4) A Assembleia Geral Nacional tem ainda um papel de consultora com poderes especiais do Conselho Nacional.
5) Existe um comité de especialistas em direito para validar a constitucionalidade das medidas propostas pelos intervenientes.
6) As actividades consultivas de todos os acima referidos serão coordenadas pelo Instituto (…).

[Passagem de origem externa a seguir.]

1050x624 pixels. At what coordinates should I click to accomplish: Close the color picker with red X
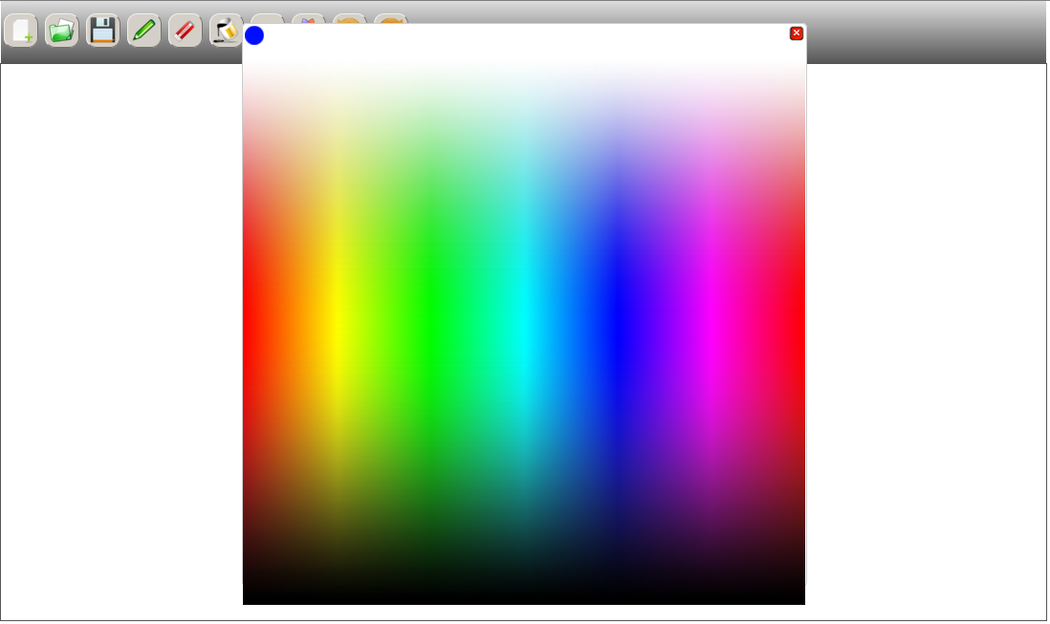[x=796, y=33]
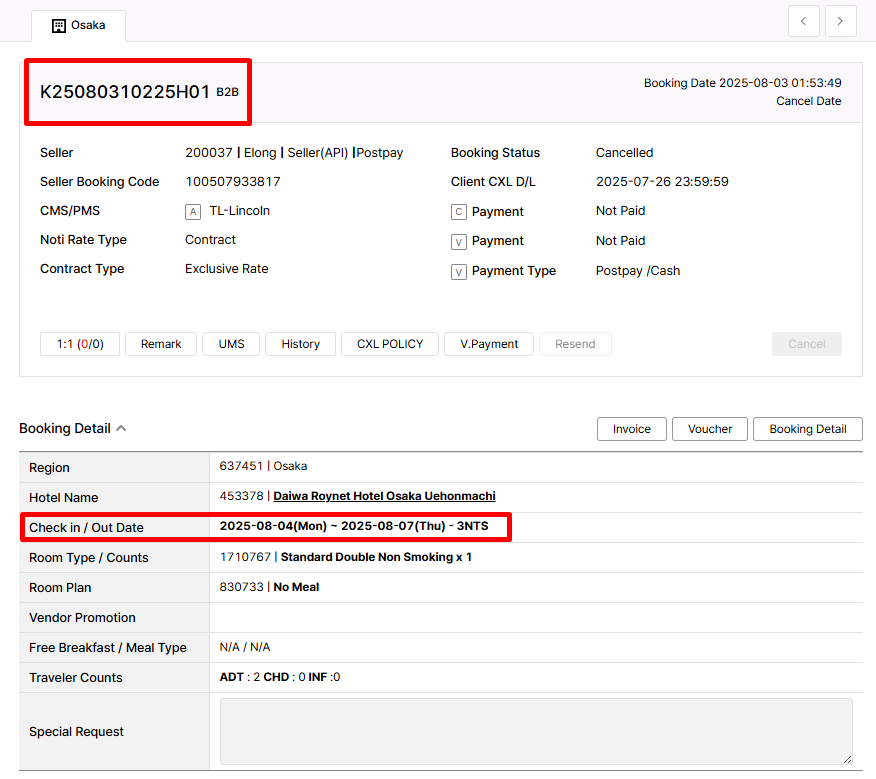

O Instituto (…) será gerido (…).

Art. 34º
(Tendências sindicais Cidadãs Democrato-Participativas)
1) Natureza
1.1) Os trabalhadores por conta de outrem filiados com o MCDP que se encontram nas suas actividades profissionais organizados em estruturas de acção sectorial poderão livremente participar de qualquer sindicato ou central sindical.
1.1) Visto que o MCDP não defende a politização da luta sindical (e que esta deve ser efectuada com fins puramente laborais), o MCDP não criará um sindicato específico, mas membros do MCDP que estejam envolvidos em sindicatos e centrais sindicais têm toda a liberdade de criarem tendências sindicais Cidadãs Democrato-Participativas.
2) Papel
2.1)
2.2) As já referidas tendências sindicais Cidadãs Democrato-Participativas devem ser ouvidos pelos órgãos directivos do partido em tudo o que diga respeito aos seus interesses laborais, sem precisarem os representantes das tendências sindicais que se apresentem ante os órgãos para discutir estes temas do seu interesse de serem aprovados ou apreciados pelos órgãos.
3) Organização

Art. 35º
(Associação de Autarcas)
1) Natureza e membros
1.1) A Associação de Autarcas do MCDP (AAMCDP) é a estrutura representativa dos autarcas dos níveis de freguesia e municipais organizando e representando os militantes do MCDP que forem eleitos presidentes das Juntas de Freguesia, Presidentes de Assembleias Municipais, Presidentes de Câmaras Municipais, líderes de bancada do MCDP em Assembleias Municipais ou de Freguesia e primeiros Vereadores de cada Município.
1.2) Os restantes autarcas para além dos referidos no ponto acima poderão aderir também a esta estrutura ante pedido dos próprios e aprovação do Conselho Nacional e da própria AAMCDP.
2) Acção
Os autarcas emecêdêpêistas devem ser ouvidos (através da AAMCDP, individualmente ou em grupos organizados de alguns autarcas) pelos órgãos directivos em tudo que lhes diga respeito, e devem também ser apoiados pelo partidos no exercício das suas actividades.
3) Organização
A organização e funcionamento da AAMCDP deriva de estatutos definidos pela própria.